The Company has U.S. net operating loss carry-forwards of
approximately $6,500,000 available to reduce future U.S. taxable
income subject to certain limitations. These U.S. net operating
loss carry-forwards begin to expire in 2001. The Company also has
Canadian expense carry-forwards totaling approximately $2,000,000
available to reduce future Canadian taxable income. These
Canadian expense carry-forwards have no expiration date. Use of
these U.S. and Canadian carry-forwards is dependent on future
taxable income.
9. STOCKHOLDERS' EQUITY
The Company is authorized to issue 50,000,000 of common stock
with a par value of one cent ($0.01) and 10,000,000 shares of
preferred stock with a par value of one cent ($0.01). The
Company currently has outstanding 25,777,014 shares of common
stock, warrants to purchase additional shares of common stock,
5,550,000 shares at $1.25 per share, 5,550,000 shares at $2.00
per share, and options to purchase 248,570 shares of common stock
at $0.875 per share, and common stock warrants for 280,000 shares
at $3.375 per share, and 60,000 shares at $0.01 per share.
As a result of the merger of Old MSR with and into the Company on
October 31, 1997 pursuant to the terms of the Agreement and Plan
of Merger, dated as of March 26, 1997, as amended, among Old
MSR, the Company and Mercury Exploration Company, each
outstanding share of common stock, no par value per share, of Old
MSR outstanding immediately prior to the effective time of the
Merger, was converted into the right to receive one share of
common stock, par value $0.01 per share, of the Company. In
accordance with Rule 12g-3(a) of the Securities Exchange Act of
1934, as amended, the Company has succeeded to the obligations of
Old MSR under the Exchange Act and will continue to file reports
with the Securities and Exchange Commission using the Commission
File Number (No. 1-8523) utilized by its predecessor. In
connection with the Merger, the Company changed its name from
Mercury Montana, Inc. to MSR Exploration Ltd.

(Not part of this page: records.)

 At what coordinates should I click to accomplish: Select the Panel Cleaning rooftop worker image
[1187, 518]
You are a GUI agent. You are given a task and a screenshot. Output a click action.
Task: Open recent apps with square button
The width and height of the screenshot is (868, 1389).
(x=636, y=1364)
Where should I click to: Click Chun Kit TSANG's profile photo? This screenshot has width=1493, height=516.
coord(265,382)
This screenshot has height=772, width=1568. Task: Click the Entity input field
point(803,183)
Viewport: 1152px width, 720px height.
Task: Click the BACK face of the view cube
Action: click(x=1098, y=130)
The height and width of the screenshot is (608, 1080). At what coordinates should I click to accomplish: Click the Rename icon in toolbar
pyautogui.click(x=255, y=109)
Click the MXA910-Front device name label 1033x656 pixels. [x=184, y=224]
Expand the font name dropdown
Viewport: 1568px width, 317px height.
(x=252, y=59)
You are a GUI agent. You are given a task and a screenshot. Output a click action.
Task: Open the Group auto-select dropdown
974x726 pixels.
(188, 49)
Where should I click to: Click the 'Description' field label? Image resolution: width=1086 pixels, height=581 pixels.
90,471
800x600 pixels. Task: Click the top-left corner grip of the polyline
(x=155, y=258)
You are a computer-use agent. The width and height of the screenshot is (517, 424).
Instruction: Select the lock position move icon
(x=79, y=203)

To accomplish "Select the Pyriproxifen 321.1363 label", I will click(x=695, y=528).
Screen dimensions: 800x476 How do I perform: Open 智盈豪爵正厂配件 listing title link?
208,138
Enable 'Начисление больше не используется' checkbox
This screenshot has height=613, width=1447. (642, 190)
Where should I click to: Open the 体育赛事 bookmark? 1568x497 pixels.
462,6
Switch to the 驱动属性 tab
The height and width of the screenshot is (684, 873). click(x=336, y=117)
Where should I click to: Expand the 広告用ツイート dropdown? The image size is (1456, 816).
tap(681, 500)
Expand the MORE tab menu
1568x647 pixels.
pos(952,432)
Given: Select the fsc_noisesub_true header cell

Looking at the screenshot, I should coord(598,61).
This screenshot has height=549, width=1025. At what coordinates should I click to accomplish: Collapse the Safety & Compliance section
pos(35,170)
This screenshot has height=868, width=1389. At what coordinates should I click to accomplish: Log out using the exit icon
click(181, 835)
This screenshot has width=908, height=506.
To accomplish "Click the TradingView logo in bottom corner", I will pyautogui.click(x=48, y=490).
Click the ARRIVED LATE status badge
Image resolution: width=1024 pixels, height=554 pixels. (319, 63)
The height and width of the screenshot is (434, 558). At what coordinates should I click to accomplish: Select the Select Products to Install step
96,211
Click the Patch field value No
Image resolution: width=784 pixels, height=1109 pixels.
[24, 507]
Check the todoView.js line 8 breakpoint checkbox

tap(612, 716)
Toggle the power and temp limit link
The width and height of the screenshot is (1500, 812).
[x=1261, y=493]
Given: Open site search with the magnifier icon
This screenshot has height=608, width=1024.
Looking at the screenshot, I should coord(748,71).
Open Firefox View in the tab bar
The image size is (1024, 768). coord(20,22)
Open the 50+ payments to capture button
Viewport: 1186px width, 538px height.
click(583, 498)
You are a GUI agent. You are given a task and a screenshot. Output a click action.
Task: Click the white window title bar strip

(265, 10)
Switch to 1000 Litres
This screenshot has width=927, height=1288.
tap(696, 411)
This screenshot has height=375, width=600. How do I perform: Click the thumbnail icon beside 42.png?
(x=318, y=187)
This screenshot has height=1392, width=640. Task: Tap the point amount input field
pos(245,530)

Exploration Ltd. and Subsidiaries
NOTES TO CONSOLIDATED FINANCIAL STATEMENTS (continued)
9. STOCKHOLDERS' EQUITY (continued)
Stock Option Plan
The 1997 Stock Option Plan of the Company (the "Plan") was
adopted by the Board of Directors of the Company and approved by
its shareholders and became effective as of March 7, 1997. The
Plan permits the granting of options to purchase shares of the
Company's Common Stock. All employees and directors of the
Company are eligible to participate in the Plan. An aggregate of
250,000 shares of the Company's Common Stock have been authorized
and reserved for issuance under the Plan. The Company's Board of
Directors has increased the authorized share to a total of
500,000 shares, subject to shareholder approval. As of December
31, 1997, options to purchase an aggregate of 248,570 shares of
the Company's Common Stock have been granted under the Plan at an
exercise price of $0.875 per share. Options are totally vested
when granted and must be exercised within five years of the date
of grant. The Company's Compensation Committee of the Board of
Directors determines who shall be granted options under the Plan
and the terms thereof, and administers the Plan. No options may
be granted under the Plan after March 7, 2007.
No compensation cost has been recognized at date of grant of the
stock options because the exercise price at date of grant was
equal to the fair value of the common stock at date of grant.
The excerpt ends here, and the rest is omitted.